Il risultato, occorre ammetterlo, conferma assai più di quanto suggerisca: nella mappa geomagnetica, un'anomalia maggiore corrisponde verosimilmente a quella dell'edificio in corso di scavo, così come una seconda evidenziata circa trenta metri a w sembra coincidere con l'area 'di servizio' messa in luce nel 1995 - per intenderci, il sito delle tegole scaricate. Una terza anomalia, vistosa e tipologicamente affine a quella dell'edificio già noto, si può osservare una ventina di metri a NE, e si tratta con ogni probabilità di un'altra struttura a fondazioni litiche.

L'insieme sembra comunque restituire l'immagine di un insediamento piccolo e concentrato, come può essere stato quello di una fattoria coloniale, all'interno di una chora atipica, spezzata in 'corridoi' più alti e asciutti dalla diffusione dendritica dei corsi d'acqua.
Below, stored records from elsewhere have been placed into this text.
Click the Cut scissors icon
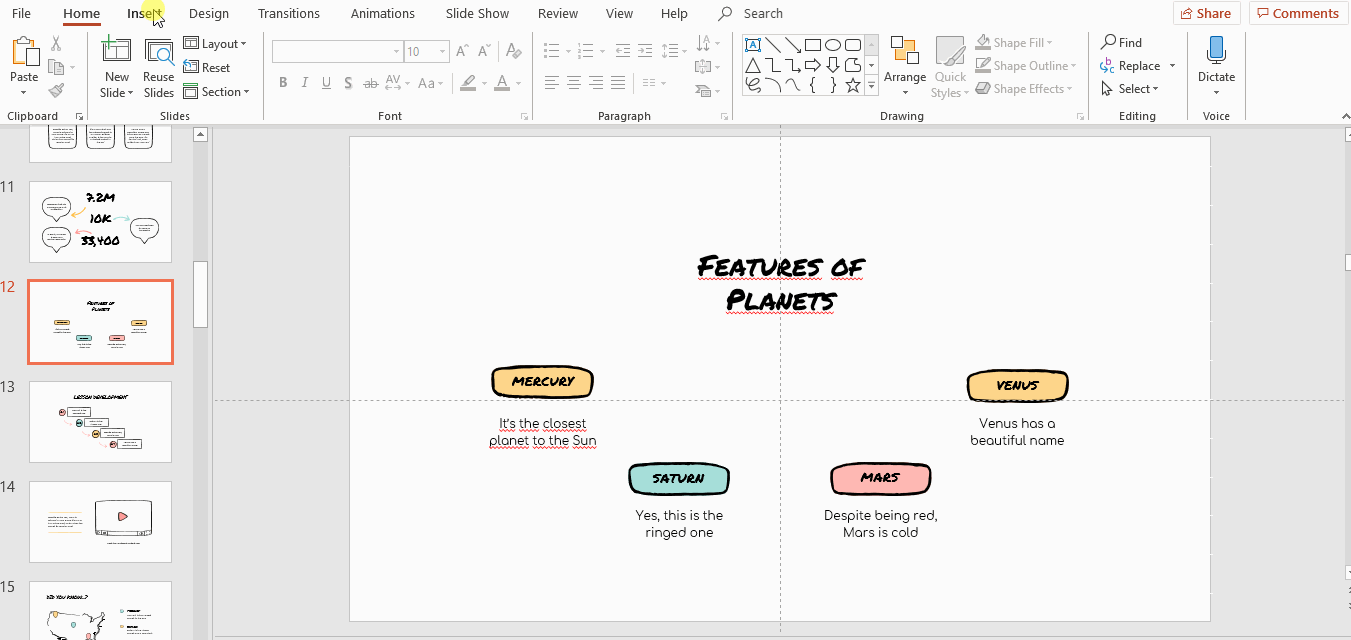The height and width of the screenshot is (640, 1351). click(56, 43)
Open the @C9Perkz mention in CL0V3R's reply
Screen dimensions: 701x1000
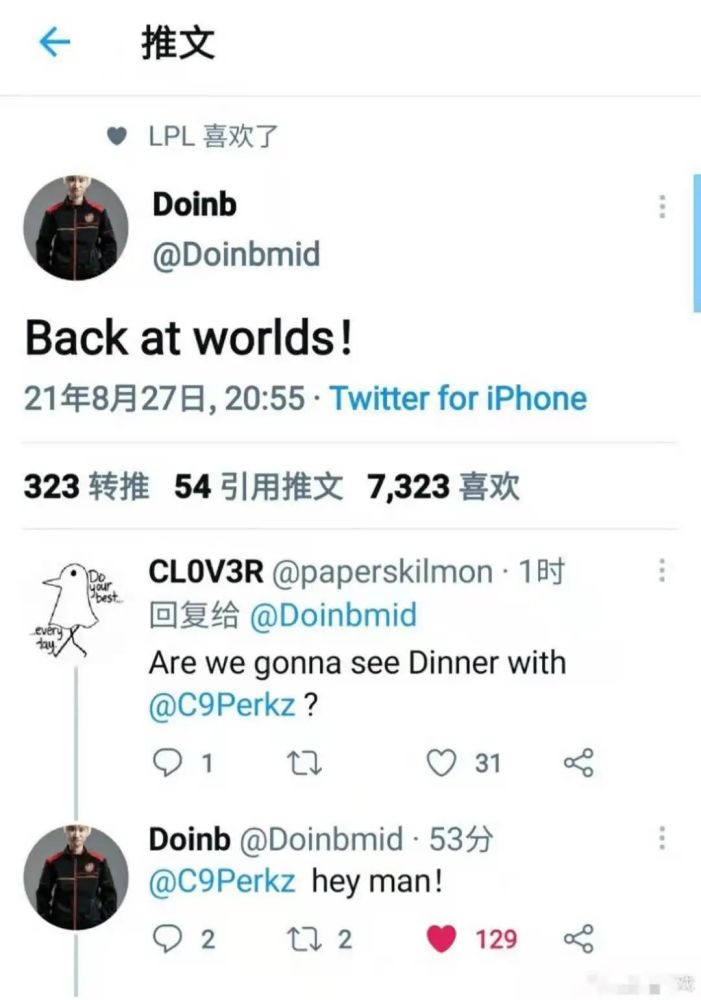(x=222, y=705)
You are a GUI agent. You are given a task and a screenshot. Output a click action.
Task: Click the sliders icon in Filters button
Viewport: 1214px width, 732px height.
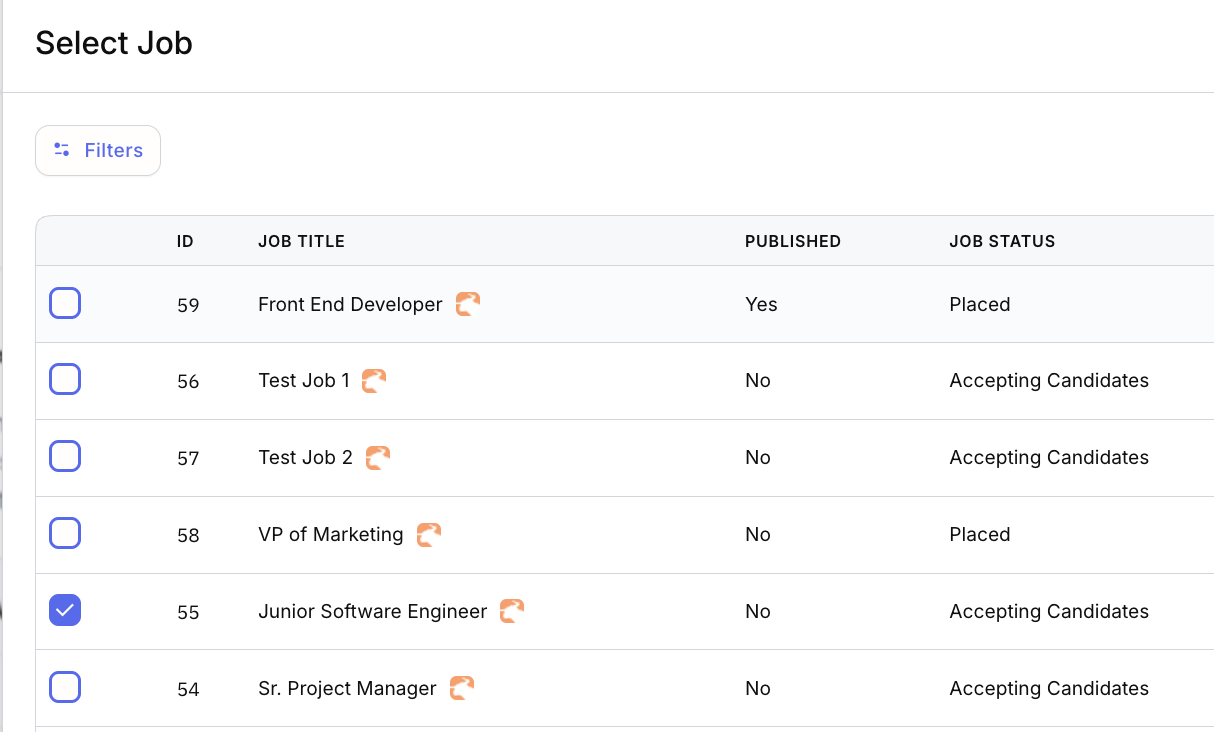[x=62, y=150]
Anche la minuscola necropoli, sicuramente etrusca, delle Balone (solo quattro inumazioni), a breve distanza da San Cassiano, crediamo sia riferibile a un'unità insediativo-produttiva dello stesso tipo, nel quadro di un paesaggio agrario probabilmente pianificato.
 
 

Bibliografia

Degli scavi delle Università di Pavia e di Ferrara a San Cassiano - condotti d'intesa con la Soprintendenza Archeologica del Veneto e in collaborazione col Museo dei Grandi Fiumi di Rovigo, con supporto finanziario dell'amministrazione regionale e per amichevole ospitalità del Comune di Crespino -, oltre alle brevi notizie regolarmente pubblicate in "Padusa. Notiziario del C.P.S.S.A.E." e a quelle apparse in sede di affermate riviste divulgative ("Archeo", "Archeologia viva"), si vedano i seguenti resoconti scientifici:

M. HARARI, La seconda età del Ferro nel Polesine: nuove ricerche delle Università di Pavia e di Ferrara, in Proceedings of the VIII Congress I.U.P.P.S (Forlì, 8-14.IX.1996), IV, 12, Forlì 1998, pp. 683-690;

ID. - (E. CALANDRA), Un edificio tardoarcaico presso il paleoalveo di San Cassiano, in Protostoria e storia del Venetorum angulus (Atti del XX Convegno di Studi Etruschi), Pisa-Roma 1999, pp. 627-635

ID., Note di aggiornamento sugli scavi delle Università di Pavia e di Ferrara nell'entroterra di Adria, in I Greci in Adriatico (Convegno Internazionale. Urbino, 21-24.X.1999), in corso di stampa.